== ACTIVITY ==
In the copy, include exactly the lines from the one with "Instruction: Click the" through the end of the data and no others, both ends kept, with every picture left out.

== DATASET CONTENT ==
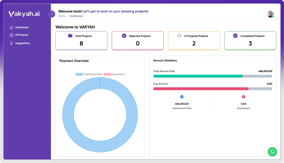Viewport: 284px width, 163px height.
Task: Click the In Progress refresh icon
Action: [x=179, y=36]
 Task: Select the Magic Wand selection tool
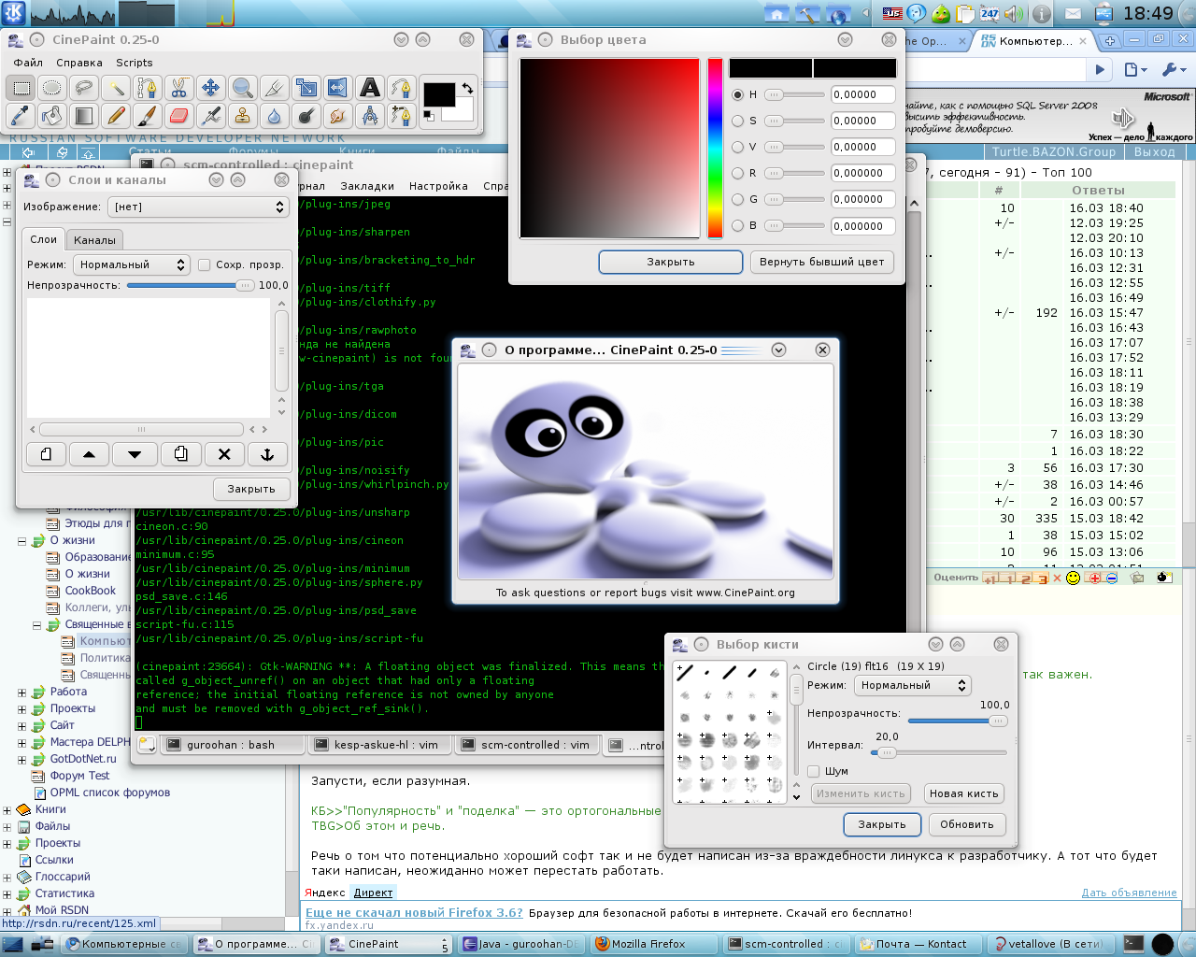click(x=116, y=88)
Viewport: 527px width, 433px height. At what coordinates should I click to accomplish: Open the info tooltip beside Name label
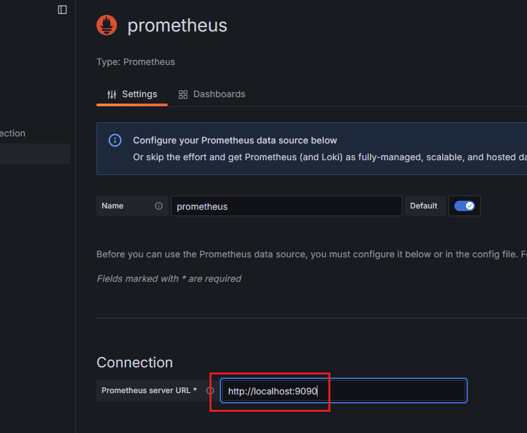pos(159,206)
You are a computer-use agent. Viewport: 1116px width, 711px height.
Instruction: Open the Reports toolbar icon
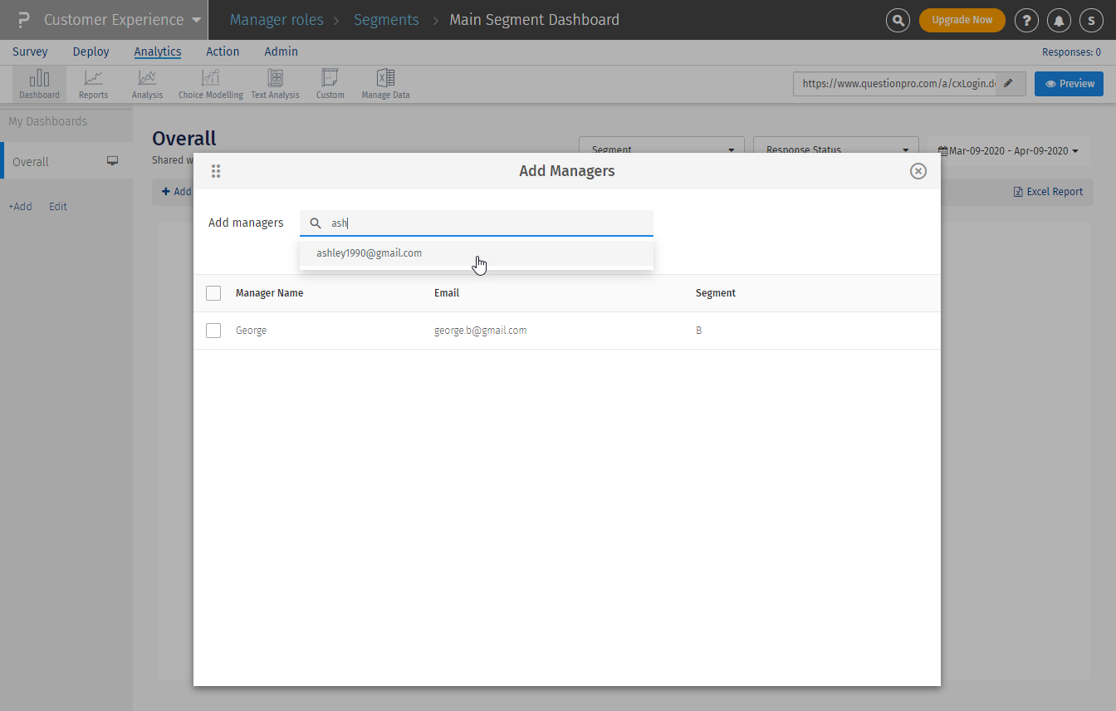tap(93, 85)
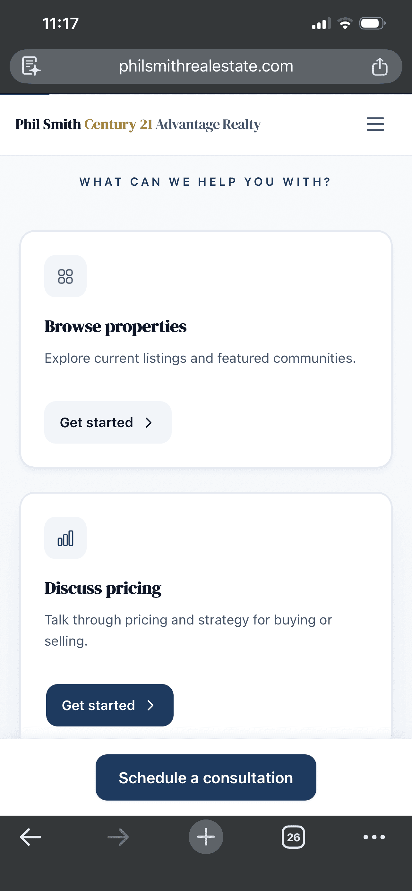Tap Get started under Browse properties
The width and height of the screenshot is (412, 891).
107,422
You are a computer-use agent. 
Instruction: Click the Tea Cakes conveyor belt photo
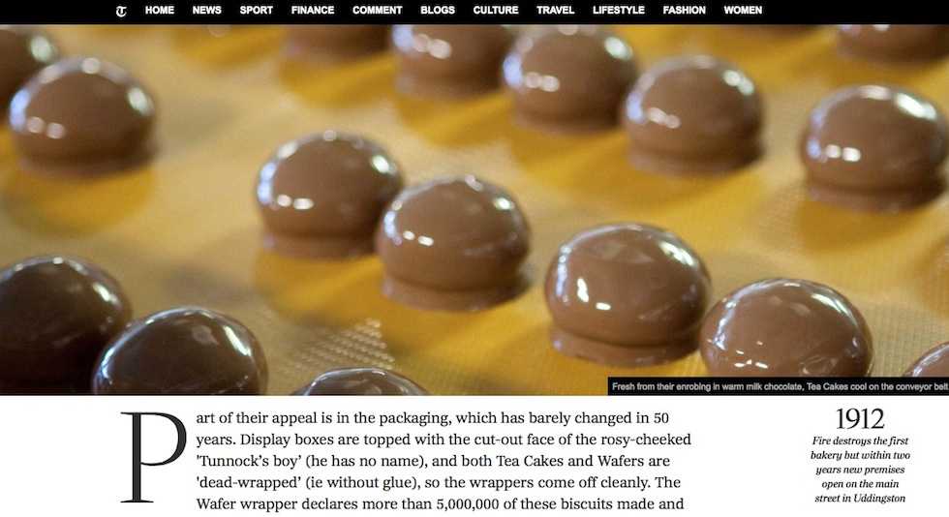[475, 209]
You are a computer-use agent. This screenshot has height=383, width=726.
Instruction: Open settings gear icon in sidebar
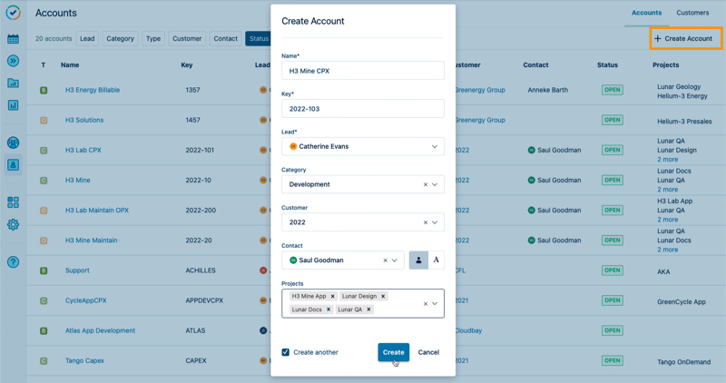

== YOUR RESPONSE ==
Instruction: Click the Tea Cakes conveyor belt photo
[475, 209]
You are a computer-use agent. This screenshot has height=383, width=726.
Instruction: Open settings gear icon in sidebar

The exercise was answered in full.